((

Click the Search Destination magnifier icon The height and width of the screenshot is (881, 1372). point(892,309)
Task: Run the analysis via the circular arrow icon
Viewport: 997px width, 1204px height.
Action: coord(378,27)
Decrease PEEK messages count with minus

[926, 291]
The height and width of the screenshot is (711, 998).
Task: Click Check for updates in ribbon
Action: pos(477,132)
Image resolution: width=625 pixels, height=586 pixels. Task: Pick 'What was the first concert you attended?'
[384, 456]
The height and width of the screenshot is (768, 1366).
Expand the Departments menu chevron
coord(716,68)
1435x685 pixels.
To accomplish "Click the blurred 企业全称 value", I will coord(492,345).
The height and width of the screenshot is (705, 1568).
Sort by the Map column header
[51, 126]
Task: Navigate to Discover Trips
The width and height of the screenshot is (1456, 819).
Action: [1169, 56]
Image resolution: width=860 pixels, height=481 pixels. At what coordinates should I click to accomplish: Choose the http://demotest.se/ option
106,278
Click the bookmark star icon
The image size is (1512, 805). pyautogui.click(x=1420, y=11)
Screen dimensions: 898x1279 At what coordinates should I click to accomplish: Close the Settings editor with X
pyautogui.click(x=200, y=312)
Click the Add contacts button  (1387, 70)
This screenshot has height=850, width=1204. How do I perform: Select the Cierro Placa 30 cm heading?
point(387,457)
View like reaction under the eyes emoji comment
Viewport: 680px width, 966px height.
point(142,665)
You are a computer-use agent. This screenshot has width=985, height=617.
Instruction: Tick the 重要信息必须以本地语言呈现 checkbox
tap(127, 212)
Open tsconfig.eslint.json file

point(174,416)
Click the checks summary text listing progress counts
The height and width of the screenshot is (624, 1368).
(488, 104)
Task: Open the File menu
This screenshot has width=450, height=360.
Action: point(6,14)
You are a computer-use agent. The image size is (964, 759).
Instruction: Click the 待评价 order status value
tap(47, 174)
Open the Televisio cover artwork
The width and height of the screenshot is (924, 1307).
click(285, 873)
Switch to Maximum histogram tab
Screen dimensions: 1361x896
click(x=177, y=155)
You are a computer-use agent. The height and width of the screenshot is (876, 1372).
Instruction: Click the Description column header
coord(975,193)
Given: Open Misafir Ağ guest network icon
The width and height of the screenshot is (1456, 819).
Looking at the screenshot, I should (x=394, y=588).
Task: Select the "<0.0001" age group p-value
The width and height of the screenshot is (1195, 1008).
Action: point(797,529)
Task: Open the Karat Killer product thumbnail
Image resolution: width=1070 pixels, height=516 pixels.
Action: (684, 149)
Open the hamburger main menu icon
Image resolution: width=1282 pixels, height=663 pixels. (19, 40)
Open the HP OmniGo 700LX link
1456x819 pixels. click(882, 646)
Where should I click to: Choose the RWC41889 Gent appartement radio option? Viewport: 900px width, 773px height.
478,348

))

■ TASK TO CARRY OUT ■
Reproduce the items from the line with "Task: Run the" up to and including the line with "tap(127, 212)", substituting "symbol" for "icon" and leaving everything else unchanged.

■ TASK ANSWER ■
Task: Run the analysis via the circular arrow symbol
Viewport: 997px width, 1204px height.
Action: coord(378,27)
Decrease PEEK messages count with minus

[926, 291]
The height and width of the screenshot is (711, 998).
Task: Click Check for updates in ribbon
Action: pos(477,132)
Image resolution: width=625 pixels, height=586 pixels. Task: Pick 'What was the first concert you attended?'
[384, 456]
The height and width of the screenshot is (768, 1366).
Expand the Departments menu chevron
coord(716,68)
1435x685 pixels.
To accomplish "Click the blurred 企业全称 value", I will coord(492,345).
The height and width of the screenshot is (705, 1568).
Sort by the Map column header
[51, 126]
Task: Navigate to Discover Trips
The width and height of the screenshot is (1456, 819).
Action: [1169, 56]
Image resolution: width=860 pixels, height=481 pixels. At what coordinates should I click to accomplish: Choose the http://demotest.se/ option
106,278
Click the bookmark star symbol
The image size is (1512, 805). pyautogui.click(x=1420, y=11)
Screen dimensions: 898x1279 At what coordinates should I click to accomplish: Close the Settings editor with X
pyautogui.click(x=200, y=312)
Click the Add contacts button  (1387, 70)
This screenshot has height=850, width=1204. How do I perform: Select the Cierro Placa 30 cm heading?
point(387,457)
View like reaction under the eyes emoji comment
Viewport: 680px width, 966px height.
point(142,665)
You are a computer-use agent. This screenshot has width=985, height=617.
Instruction: Tick the 重要信息必须以本地语言呈现 checkbox
tap(127, 212)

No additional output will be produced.